== EXTRAIT
Vieil homme et la guerre (Le), Brigades fantômes (Les), Dernière colonie (La) et Zoé
Quatre romans de John Scalzi : Le vieil homme et la guerre, Les brigades fantômes, La dernière colonie et Zoé. Ce n’est pas une tétralogie à proprement parler : chaque roman peut être lu indépendamment. Toutefois, comme les trois premiers se suivent dans le temps et que certains personnages reviennent, il vaut mieux commencer par le premier, qui est aussi le meilleur.
Le vieil homme et la guerre
La première phrase accroche immédiatement le lecteur :
« J’ai fait deux choses le jour de mes soixante-quinze ans : je suis allé sur la tombe de ma femme. Puis je me suis engagé ».
En effet l’Union Coloniale, organisme tout-puissant qui gère l’expansion de l’humanité dans la galaxie, engage son personnel militaire à partir de soixante-quinze ans. S’agit-il de supermen doués de pouvoir exceptionnels ? Jamais de la vie : le protagoniste, John Perry, souffre de tous les problèmes d’un âge avancé.
Comment peut fonctionner une armée de vieillards ? Sur Terre, on croit savoir que les forces armées disposent d’une thérapie de rajeunissement, mais personne n’en connait les détails : en vertu de la loi de quarantaine, qui s’engage ou part comme colon perd le droit de rentrer sur sa planète et même de communiquer avec ceux qu’il y a laissés.
Après un rajeunissement radical, Perry découvre que l’humanité est en guerre, ouverte ou latente, avec plusieurs espèces extraterrestres. Il suit une formation militaire rapide, puis est envoyé au charbon.
====
# CONSIGNE A:
Transcrivez en liste JSON de chaînes, une par ligne et sans les lignes vides, les lignes des entrées allant de celle qui contient « Viewport: 640px width, 508px » jusqu'à celle qui contient « Task: Expand the In ra PDF dropdown », toutes deux incluses.
# CONSIGNE B:
Prolongez la présentation des romans de John Scalzi en enchaînant directement après sa dernière phrase.
== DONNÉES FOURNIES
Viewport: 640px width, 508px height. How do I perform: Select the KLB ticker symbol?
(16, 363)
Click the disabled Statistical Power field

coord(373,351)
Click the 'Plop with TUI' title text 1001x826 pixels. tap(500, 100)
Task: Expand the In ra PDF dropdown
====
== DONNÉES FOURNIES
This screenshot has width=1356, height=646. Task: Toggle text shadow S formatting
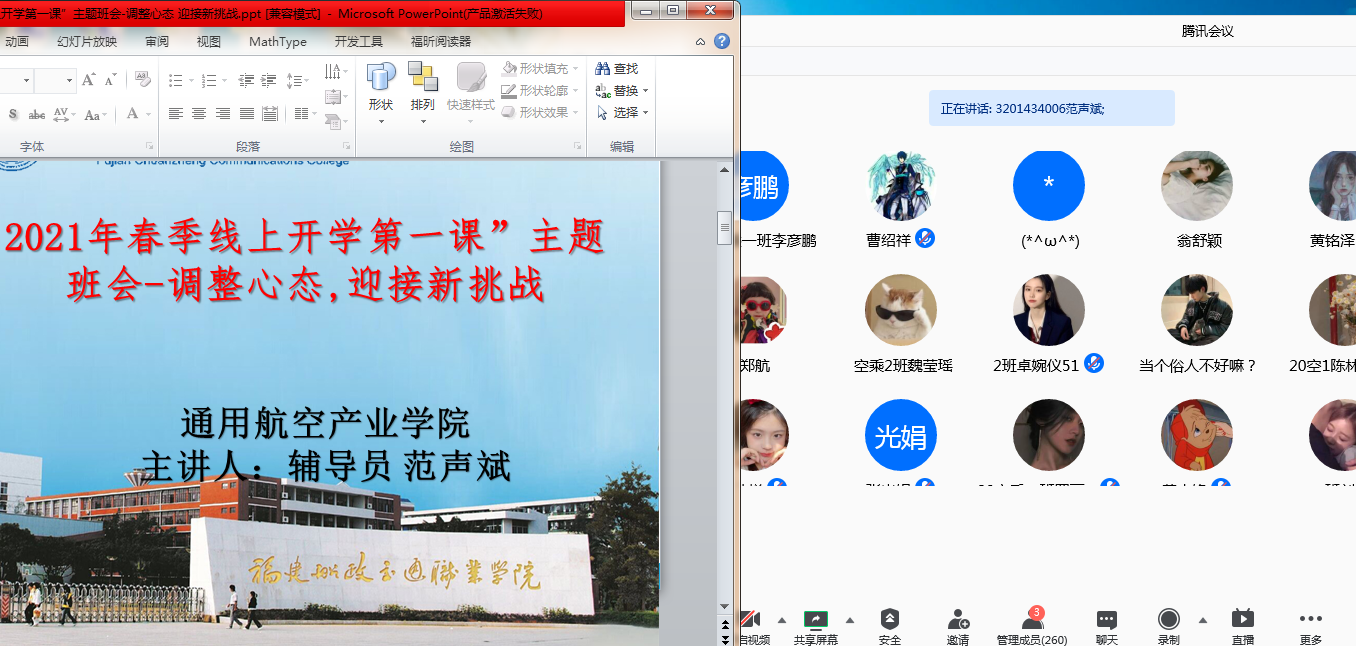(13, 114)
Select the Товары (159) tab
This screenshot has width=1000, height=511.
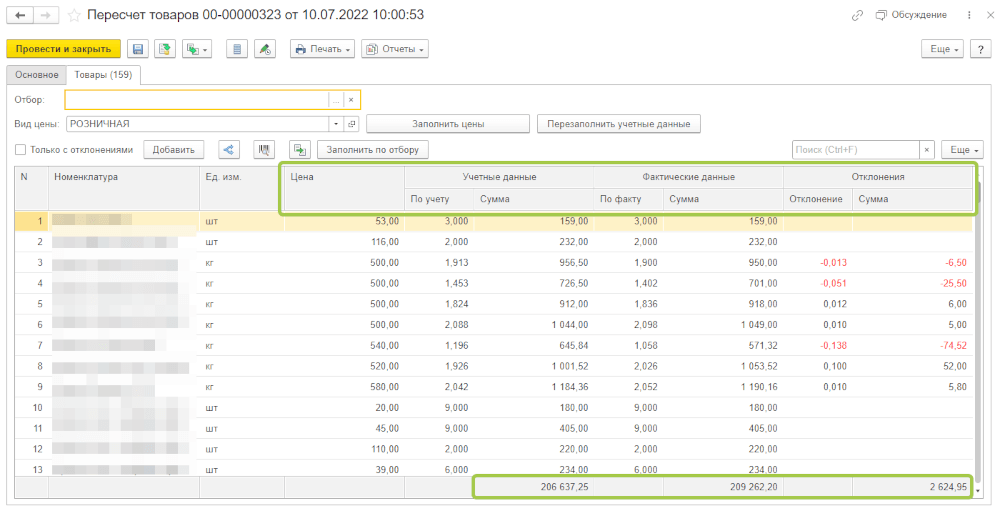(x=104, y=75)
====
== DONNÉES FOURNIES
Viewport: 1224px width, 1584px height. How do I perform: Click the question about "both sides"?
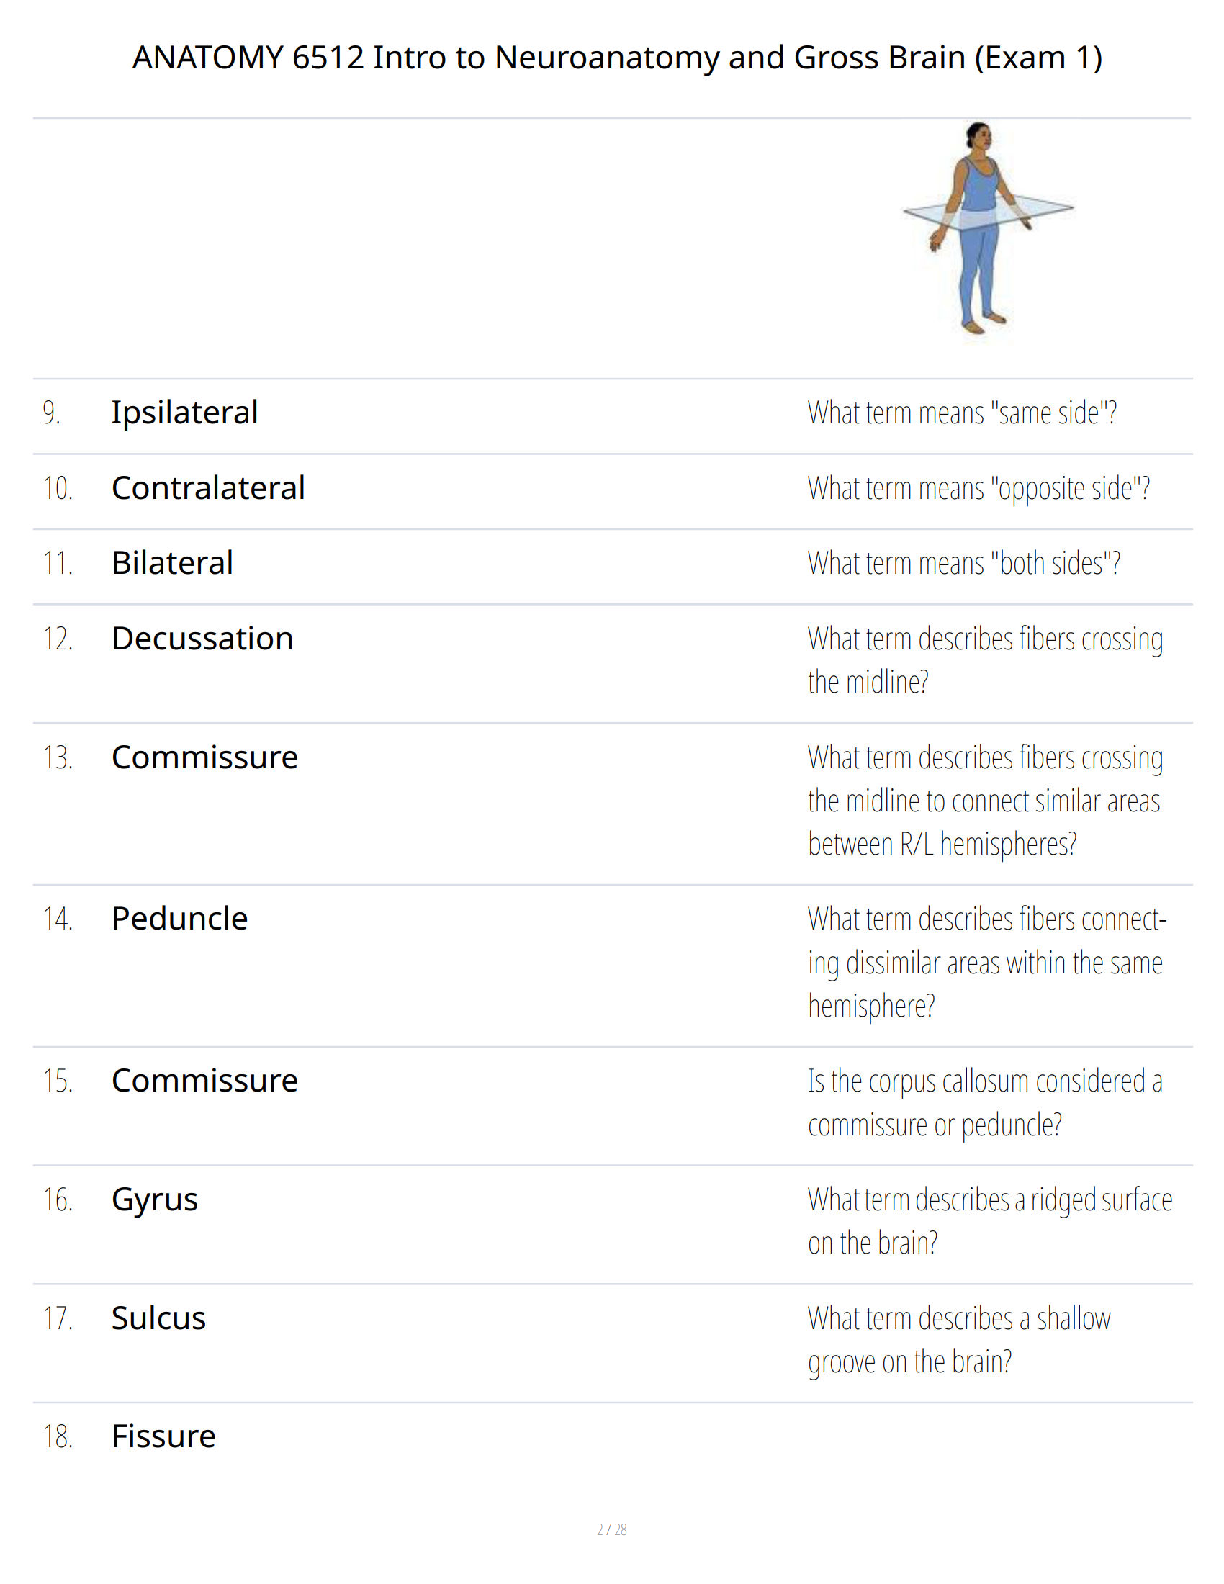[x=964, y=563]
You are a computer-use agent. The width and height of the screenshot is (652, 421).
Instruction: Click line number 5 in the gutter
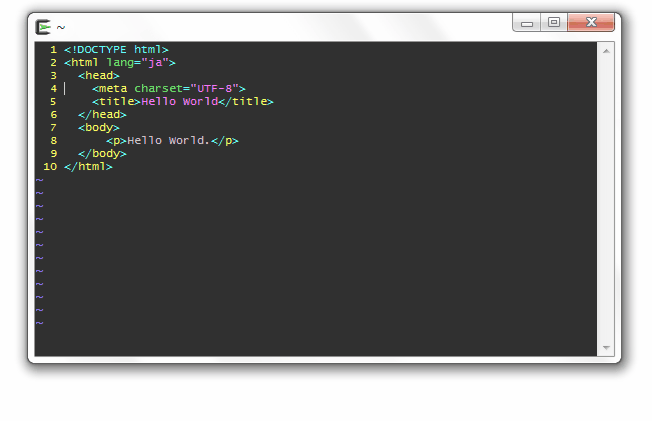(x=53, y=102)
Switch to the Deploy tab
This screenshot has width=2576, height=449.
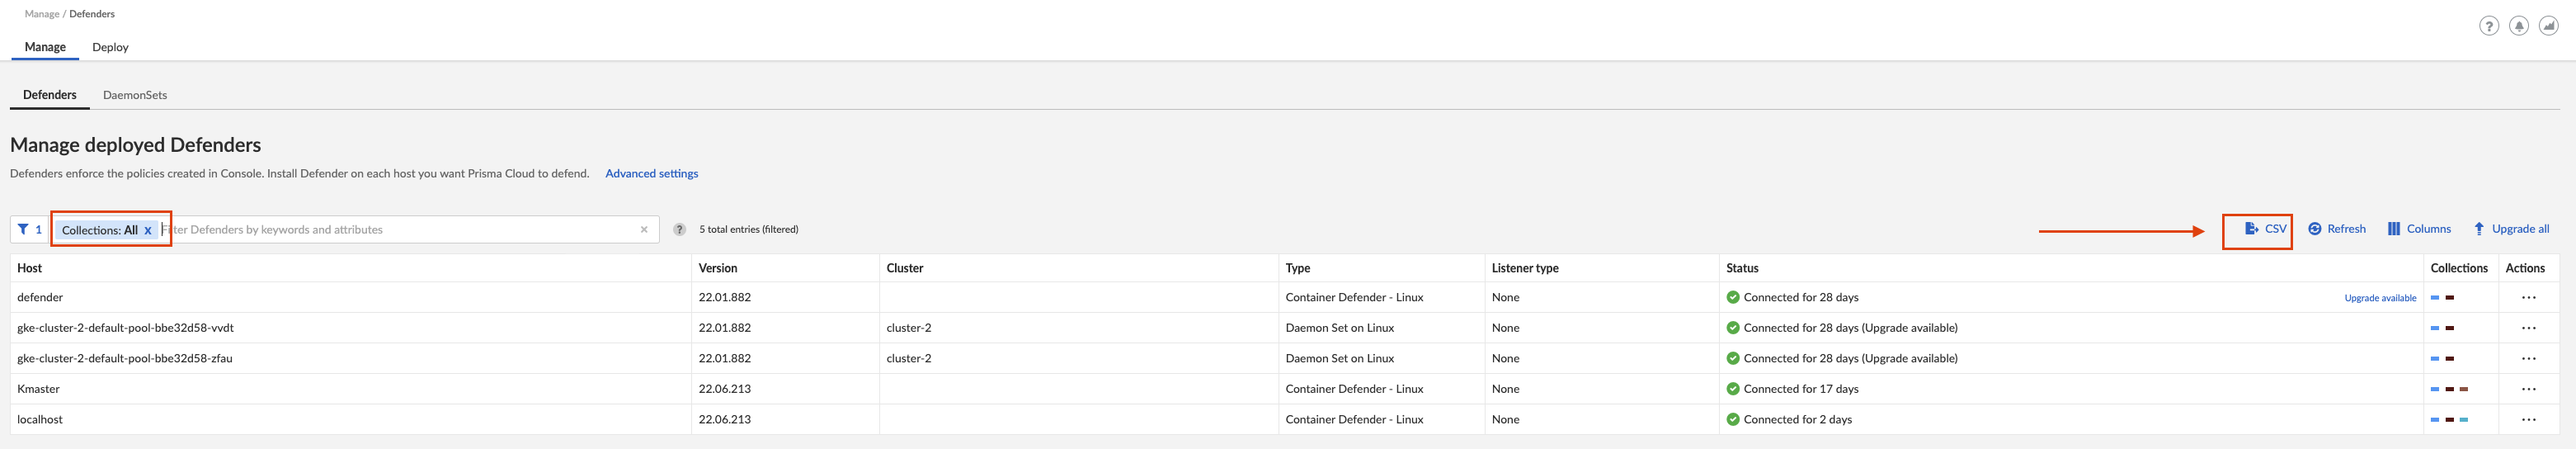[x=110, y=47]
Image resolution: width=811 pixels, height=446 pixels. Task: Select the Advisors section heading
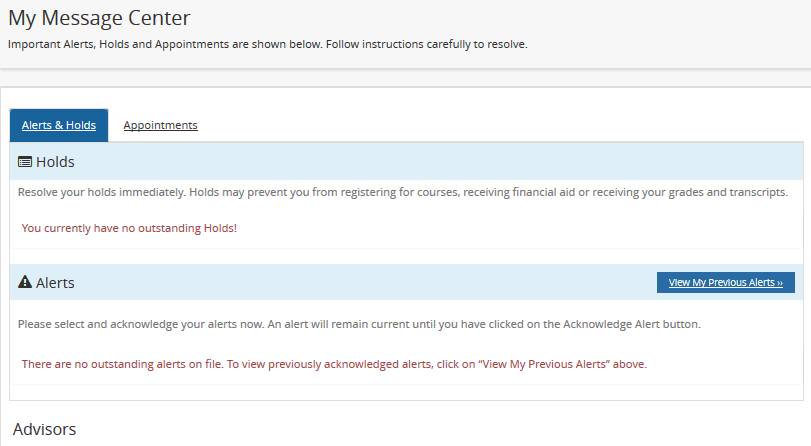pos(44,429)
====
# RÉPONSE A:
[
  "Viewport: 640px width, 508px height. How do I perform: Select the KLB ticker symbol?",
  "(16, 363)",
  "Click the disabled Statistical Power field",
  "coord(373,351)",
  "Click the 'Plop with TUI' title text 1001x826 pixels. tap(500, 100)",
  "Task: Expand the In ra PDF dropdown"
]

# RÉPONSE B:
La suite du roman se compose d’une série de combats et de raids menés tambour battant.
Scalzi ne recherche pas l’originalité à tout prix ; il se borne à nous donner une histoire de SF classique, rondement menée, qui se lit avec plaisir. L’écriture est agréable, le personnage principal sympathique. Les avancées technologiques ne sont pas alourdies par de longues explications, que seul un lecteur muni d’un ou deux doctorats pourrait comprendre.
On est, en somme, dans la ligne de J. Vance ou de Julia Verlanger.
On remarque quelques naïvetés (l’adjudant qui forme les recrues est une copie conforme du sergent dans Officier et gentleman, pour ceux qui ont vu ce vieux film), mais rien de gênant.
Le deuxième roman, Les brigades fantômes, possède grosso modo la même structure. Les personnages principaux appartiennent aux Forces Spéciales ; ce sont des humains hautement améliorés qui naissent d’une cuve, avec un corps d’adulte.
On retrouve le lieutenant Jane Sagan, qui avait fait une courte apparition dans le premier tome, mais le héros est Jared Dirac, un soldat des Forces Spéciales. Une heure dix après sa sortie de cuve, Jared emprunte la navette qui le transporte au centre d’entraînement pour une formation ultrarapide de deux semaines, après laquelle il est envoyé au combat.
C’est de nouveau une aventure sans autre prétention que celle d’amuser le lecteur. But sans aucun doute atteint, même si on peut relever quelques défauts. Si le personnage de Jared est réussi, comme ceux de Sagan et des autres soldats des Forces Spéciales, on bute un peu sur celui de Boutin (excusez le jeu de mots débile : je n’ai pas pu me retenir). Charles Boutin est le méchant de l’histoire : il planifie le massacre de tous les habitants des colonies, c’est-à-dire de la plus grande partie de l’humanité.
Quand il expose ses raisons, on commence à soupçonner que dans la lutte qui voit s’affronter l’Union Coloniale et les Extraterrestres, les bons ne soient pas ceux qu’on croyait. On découvre en effet que l’Union Coloniale cache soigneusement à ses administrés l’existence d’une association inter-espèces style ONU galactique. Refusant d’y adhérer, elle condamne les humains à une guerre permanente contre le reste de l’univers, guerre qui ne pourra se terminer que par leur déconfiture.
C’est ce que Boutin voudrait éviter, mais sa solution semble relever de la catégorie « Jetons le bébé avec l’eau du bain ».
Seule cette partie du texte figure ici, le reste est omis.